◆ Exercise aim
Look through the entries below and extract exactly the lines from the one containing "Image resolution: width=1545" through the one containing "700x692 pixels.", ends included.

◆ Records from a data collection
========================================

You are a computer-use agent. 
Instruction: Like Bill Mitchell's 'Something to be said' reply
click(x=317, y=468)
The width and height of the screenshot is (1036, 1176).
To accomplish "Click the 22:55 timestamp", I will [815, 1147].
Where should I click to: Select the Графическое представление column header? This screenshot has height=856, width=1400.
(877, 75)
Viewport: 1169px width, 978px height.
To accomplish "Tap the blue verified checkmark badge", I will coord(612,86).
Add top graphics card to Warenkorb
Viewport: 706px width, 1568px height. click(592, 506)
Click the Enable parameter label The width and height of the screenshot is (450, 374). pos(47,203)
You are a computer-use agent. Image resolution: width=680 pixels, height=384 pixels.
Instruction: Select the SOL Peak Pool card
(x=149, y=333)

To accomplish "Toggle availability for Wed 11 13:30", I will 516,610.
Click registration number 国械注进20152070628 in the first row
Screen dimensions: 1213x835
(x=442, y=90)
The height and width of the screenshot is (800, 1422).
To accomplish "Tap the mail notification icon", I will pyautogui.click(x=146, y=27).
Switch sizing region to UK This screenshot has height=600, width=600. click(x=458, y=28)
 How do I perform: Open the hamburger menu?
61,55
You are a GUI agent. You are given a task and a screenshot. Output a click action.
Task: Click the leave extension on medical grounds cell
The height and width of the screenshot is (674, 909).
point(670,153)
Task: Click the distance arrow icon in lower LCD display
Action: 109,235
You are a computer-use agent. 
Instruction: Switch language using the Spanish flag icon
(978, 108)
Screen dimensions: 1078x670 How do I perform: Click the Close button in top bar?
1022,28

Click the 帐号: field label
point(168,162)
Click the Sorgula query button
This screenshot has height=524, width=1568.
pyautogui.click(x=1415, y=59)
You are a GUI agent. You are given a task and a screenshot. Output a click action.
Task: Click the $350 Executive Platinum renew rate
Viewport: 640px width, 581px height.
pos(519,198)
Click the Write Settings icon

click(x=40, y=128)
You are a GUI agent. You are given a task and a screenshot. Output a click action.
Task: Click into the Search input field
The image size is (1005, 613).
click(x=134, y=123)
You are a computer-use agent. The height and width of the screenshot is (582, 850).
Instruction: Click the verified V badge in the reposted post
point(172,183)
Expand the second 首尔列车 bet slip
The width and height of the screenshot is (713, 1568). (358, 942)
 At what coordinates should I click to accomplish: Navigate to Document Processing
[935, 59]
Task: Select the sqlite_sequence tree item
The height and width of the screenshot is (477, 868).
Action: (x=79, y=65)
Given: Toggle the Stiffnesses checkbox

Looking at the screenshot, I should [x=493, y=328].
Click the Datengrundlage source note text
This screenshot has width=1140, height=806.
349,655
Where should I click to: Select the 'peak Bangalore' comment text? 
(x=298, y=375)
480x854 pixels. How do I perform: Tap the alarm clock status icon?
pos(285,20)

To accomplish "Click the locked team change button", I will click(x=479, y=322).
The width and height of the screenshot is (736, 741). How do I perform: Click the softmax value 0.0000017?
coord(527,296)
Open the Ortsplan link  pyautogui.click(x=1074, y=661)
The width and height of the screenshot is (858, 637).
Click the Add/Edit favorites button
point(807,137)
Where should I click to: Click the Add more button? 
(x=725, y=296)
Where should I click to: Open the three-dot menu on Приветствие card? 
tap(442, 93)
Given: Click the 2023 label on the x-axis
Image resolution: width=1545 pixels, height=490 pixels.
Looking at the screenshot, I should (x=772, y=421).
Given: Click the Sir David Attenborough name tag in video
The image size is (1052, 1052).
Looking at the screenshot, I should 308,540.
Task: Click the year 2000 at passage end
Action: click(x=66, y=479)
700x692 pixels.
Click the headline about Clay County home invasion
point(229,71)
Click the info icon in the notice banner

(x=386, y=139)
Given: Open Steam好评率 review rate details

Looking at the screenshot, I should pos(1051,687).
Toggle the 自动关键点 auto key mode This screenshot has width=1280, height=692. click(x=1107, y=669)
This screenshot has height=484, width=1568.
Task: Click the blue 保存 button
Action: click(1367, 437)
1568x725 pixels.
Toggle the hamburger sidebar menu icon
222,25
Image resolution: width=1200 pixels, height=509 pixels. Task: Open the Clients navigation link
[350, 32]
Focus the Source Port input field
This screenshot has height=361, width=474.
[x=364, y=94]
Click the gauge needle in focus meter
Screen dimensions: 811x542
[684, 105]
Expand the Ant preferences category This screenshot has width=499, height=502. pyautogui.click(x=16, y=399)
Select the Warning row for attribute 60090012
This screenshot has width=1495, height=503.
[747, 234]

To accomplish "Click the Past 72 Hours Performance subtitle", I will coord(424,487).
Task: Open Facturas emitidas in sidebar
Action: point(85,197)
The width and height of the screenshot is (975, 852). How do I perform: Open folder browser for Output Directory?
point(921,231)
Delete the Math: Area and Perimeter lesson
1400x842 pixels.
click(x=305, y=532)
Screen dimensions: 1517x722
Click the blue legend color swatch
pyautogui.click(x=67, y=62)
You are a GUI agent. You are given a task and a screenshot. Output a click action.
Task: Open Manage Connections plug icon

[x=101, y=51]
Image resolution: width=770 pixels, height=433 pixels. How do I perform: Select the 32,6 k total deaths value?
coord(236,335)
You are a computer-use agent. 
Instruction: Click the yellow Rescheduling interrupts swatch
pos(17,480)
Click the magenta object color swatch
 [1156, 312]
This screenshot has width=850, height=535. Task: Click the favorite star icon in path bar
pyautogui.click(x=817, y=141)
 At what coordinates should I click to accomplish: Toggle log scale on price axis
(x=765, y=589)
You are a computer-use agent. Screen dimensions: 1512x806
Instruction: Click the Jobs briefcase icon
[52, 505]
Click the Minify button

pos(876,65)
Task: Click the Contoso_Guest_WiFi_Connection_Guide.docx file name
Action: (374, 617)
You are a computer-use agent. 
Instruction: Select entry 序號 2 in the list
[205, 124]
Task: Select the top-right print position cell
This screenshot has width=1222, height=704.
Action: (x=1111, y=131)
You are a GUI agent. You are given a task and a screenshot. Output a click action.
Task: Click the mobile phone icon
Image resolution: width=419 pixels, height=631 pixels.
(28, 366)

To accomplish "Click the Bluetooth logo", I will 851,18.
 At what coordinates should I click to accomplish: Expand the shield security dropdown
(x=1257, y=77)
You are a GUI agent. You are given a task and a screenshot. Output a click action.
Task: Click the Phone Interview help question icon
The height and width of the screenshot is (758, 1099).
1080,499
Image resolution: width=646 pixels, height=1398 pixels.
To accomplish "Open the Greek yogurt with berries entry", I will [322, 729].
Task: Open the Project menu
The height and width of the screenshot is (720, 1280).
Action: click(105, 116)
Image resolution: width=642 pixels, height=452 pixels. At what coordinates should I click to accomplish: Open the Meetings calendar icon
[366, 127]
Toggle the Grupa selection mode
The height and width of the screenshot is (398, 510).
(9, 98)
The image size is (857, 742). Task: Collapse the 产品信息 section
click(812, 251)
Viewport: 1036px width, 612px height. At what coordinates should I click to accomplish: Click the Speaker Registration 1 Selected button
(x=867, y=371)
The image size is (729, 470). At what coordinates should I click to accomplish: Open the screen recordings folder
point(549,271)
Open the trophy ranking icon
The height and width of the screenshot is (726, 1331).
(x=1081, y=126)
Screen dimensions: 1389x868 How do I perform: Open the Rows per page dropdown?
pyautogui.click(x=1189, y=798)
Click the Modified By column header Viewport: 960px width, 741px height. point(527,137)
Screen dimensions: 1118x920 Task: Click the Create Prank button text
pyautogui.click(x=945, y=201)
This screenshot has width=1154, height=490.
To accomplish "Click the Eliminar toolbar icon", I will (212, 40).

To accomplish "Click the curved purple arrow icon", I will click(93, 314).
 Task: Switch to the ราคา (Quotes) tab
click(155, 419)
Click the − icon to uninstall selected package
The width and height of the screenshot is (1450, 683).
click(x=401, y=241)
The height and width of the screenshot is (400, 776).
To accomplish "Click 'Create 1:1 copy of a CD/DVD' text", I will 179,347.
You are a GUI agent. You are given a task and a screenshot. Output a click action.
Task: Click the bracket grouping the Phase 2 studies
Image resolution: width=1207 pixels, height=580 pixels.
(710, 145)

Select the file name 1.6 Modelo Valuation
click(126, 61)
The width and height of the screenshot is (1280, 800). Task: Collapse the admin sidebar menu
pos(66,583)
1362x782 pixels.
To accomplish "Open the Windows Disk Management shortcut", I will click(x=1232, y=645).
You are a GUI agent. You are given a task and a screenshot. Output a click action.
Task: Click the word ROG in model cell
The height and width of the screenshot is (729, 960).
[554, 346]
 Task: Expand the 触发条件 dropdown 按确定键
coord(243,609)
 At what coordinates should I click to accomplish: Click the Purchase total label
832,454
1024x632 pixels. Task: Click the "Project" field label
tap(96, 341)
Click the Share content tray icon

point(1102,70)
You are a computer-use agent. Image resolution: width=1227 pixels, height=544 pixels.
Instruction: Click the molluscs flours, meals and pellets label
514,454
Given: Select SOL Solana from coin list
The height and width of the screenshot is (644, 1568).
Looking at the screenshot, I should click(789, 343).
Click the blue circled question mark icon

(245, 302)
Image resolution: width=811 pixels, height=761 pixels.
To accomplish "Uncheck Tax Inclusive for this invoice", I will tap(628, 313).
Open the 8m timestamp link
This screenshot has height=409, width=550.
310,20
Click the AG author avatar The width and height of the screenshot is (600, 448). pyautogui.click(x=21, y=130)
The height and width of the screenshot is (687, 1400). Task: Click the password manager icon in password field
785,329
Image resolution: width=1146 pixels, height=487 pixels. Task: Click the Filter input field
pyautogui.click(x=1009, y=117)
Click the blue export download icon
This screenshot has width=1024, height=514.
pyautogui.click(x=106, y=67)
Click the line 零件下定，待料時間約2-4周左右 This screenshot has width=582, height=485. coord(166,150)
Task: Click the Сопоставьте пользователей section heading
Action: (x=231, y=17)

========================================

◆ Answer section
Image resolution: width=1545 pixels, height=490 pixels.
Looking at the screenshot, I should (x=772, y=421).
Given: Click the Sir David Attenborough name tag in video
The image size is (1052, 1052).
Looking at the screenshot, I should 308,540.
Task: Click the year 2000 at passage end
Action: click(x=66, y=479)
700x692 pixels.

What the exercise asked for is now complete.